_Short exercise 1_:
According to the Debian article that follows, what share of all distributions now being developed come ultimately from Debian?

_Source passage_:
It looks like 2011 started well for Debian. The project won awards in two out of seven categories at the Linux New Media Awards 2011 (Best Open Source Server Distribution and Outstanding Contribution to Open Source/Linux/Free Software). Just recently Internet.com declared Debian the most influential distribution ever, stating that ~63% of all distributions now being developed come ultimately from Debian.
However, my intention for this article is not solely to praise Debian for its recent awards, but rather to focus on a new project, Debian CUT. Don’t be surprised if you haven’t heard about CUT; it seems most Debian community hasn’t either. Then again, maybe it’s because it is only labelled as unofficial/development so far.
A bit of history
One of the greatest criticisms of Debian is that its release cycles are too long. Debian stable release is seen as often as Ubuntu’s LTS release. As a server solution this doesn’t present a problem at all, it can even seen as a pro. However, for desktop use and for your average Joe who needs to have the latest software and is unable to get it, this may well present a problem. Of course he can always turn to backports to get what he needs but by the time you have finished reading this very sentence, Joe has already moved to Ubuntu.
For those who are completely unaware how things work within Debian, let me try to shed some light.
Debian has 3 main branches:
Unstable, is a branch used mainly by developers, where the latest changes to the software they are working on are made. Usually, after approximately 10 days this software is pushed to testing, branch which is going to become next Debian stable release.

_The records_:
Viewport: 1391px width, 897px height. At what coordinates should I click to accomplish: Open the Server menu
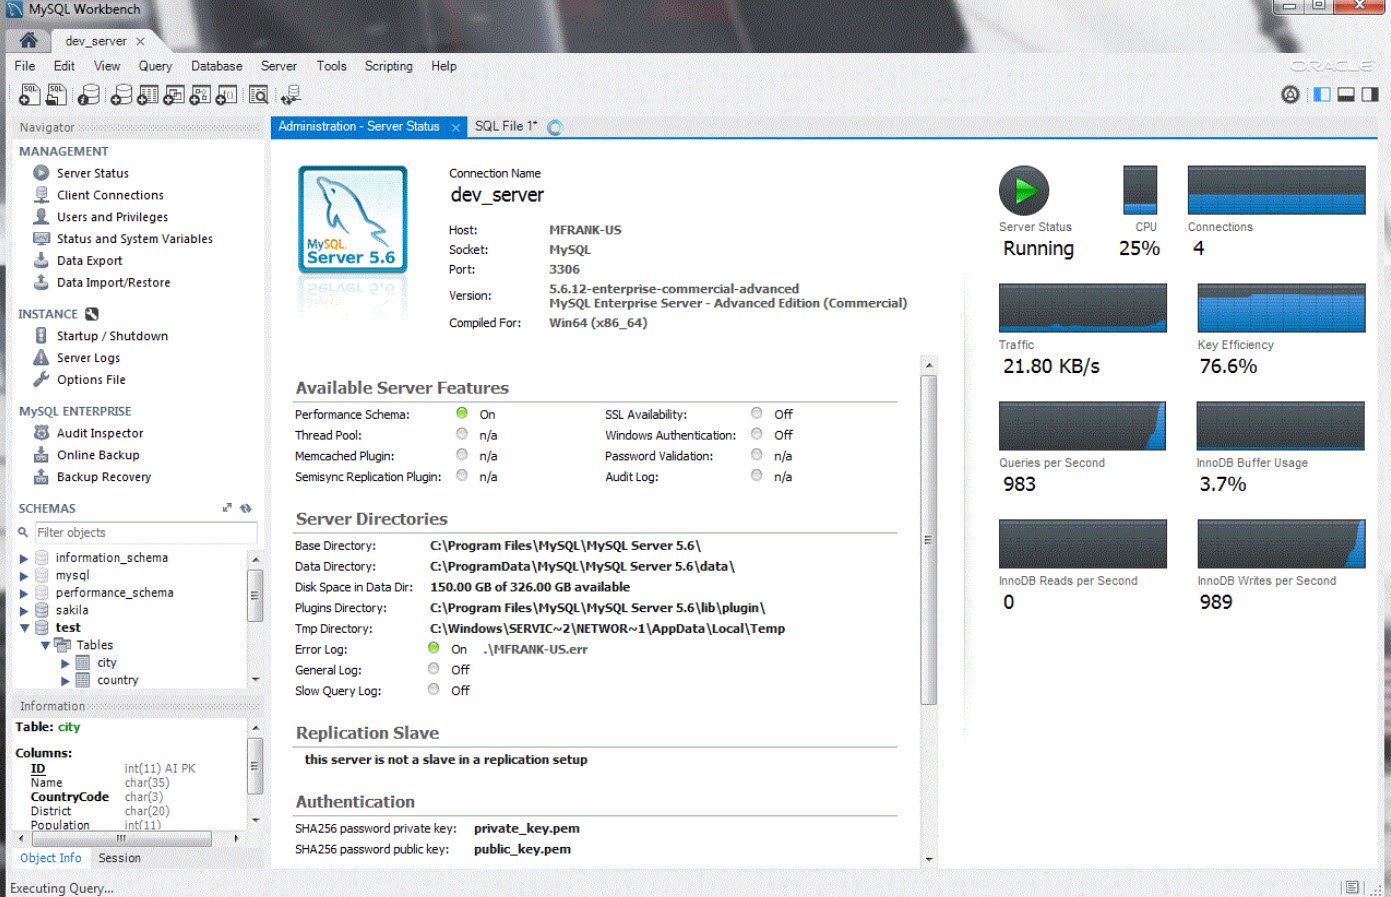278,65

--

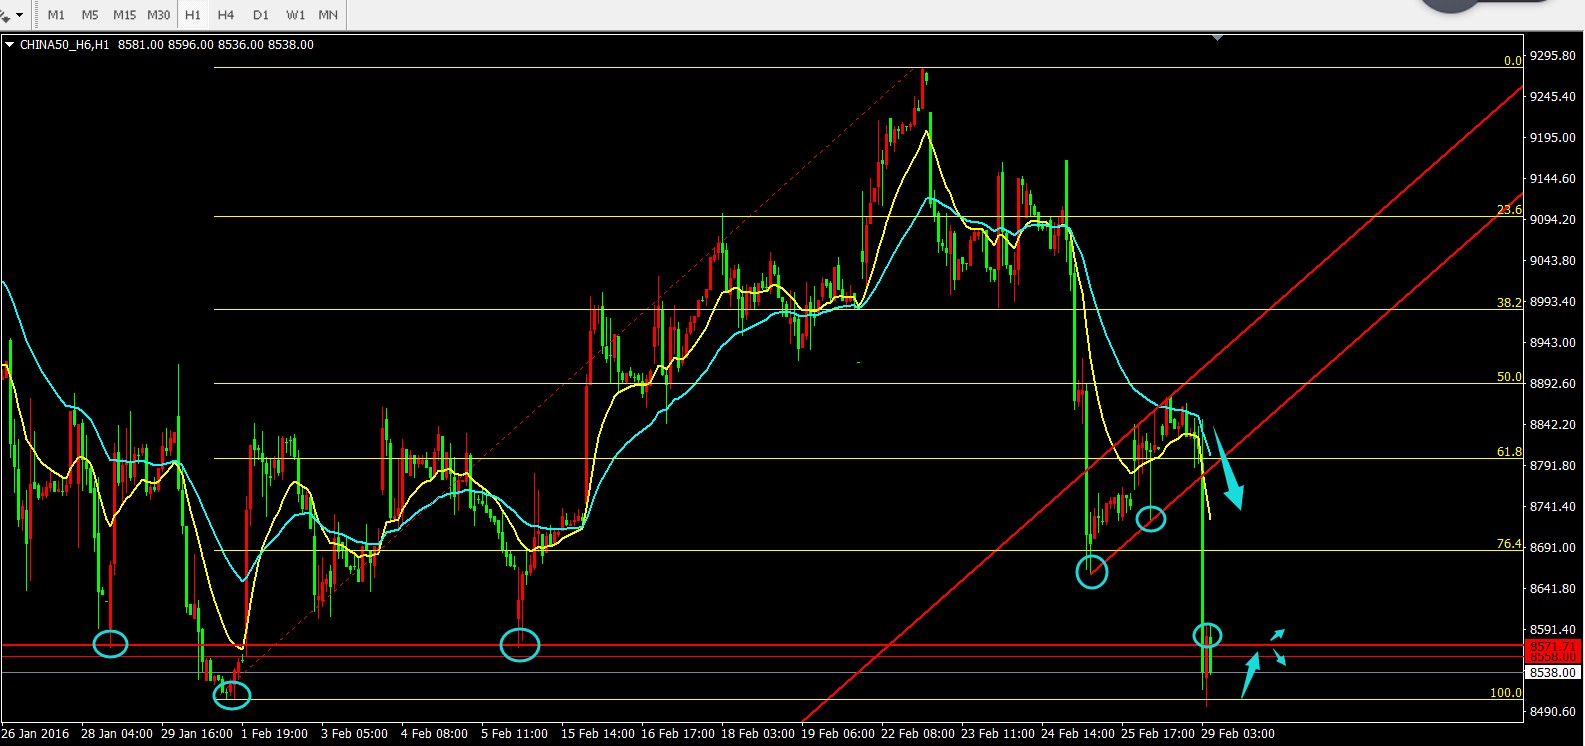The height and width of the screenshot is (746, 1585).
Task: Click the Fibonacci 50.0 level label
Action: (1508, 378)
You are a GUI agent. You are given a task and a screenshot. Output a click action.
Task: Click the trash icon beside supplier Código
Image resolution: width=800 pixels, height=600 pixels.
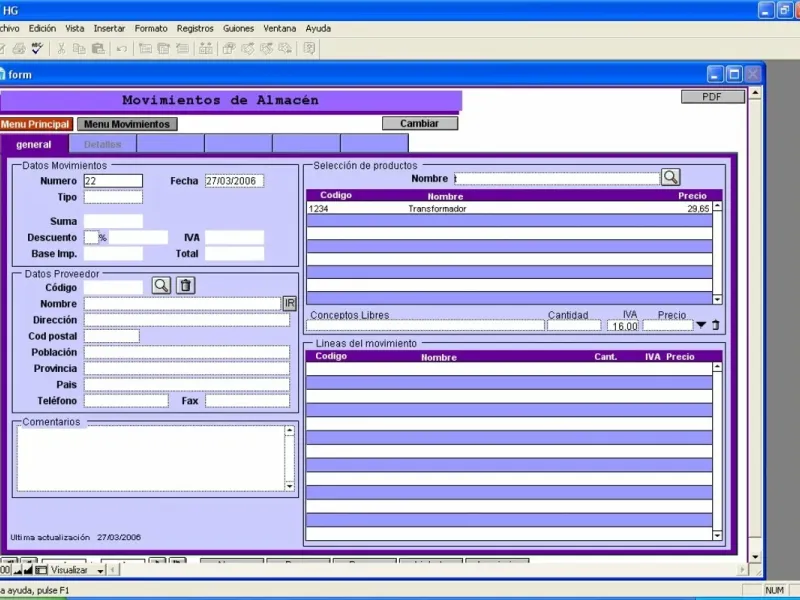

* * *

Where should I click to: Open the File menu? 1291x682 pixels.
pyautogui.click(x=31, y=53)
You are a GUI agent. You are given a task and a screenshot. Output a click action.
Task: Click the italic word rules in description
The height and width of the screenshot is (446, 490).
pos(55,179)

_Short exercise 2_:
Find every line in the listing above that contains the word "menu", matching case exactly, and copy each of those lines.

_Full answer 1_:
About 63%.

_Full answer 2_:
Viewport: 1391px width, 897px height. At what coordinates should I click to accomplish: Open the Server menu
Where should I click to: Open the File menu? 1291x682 pixels.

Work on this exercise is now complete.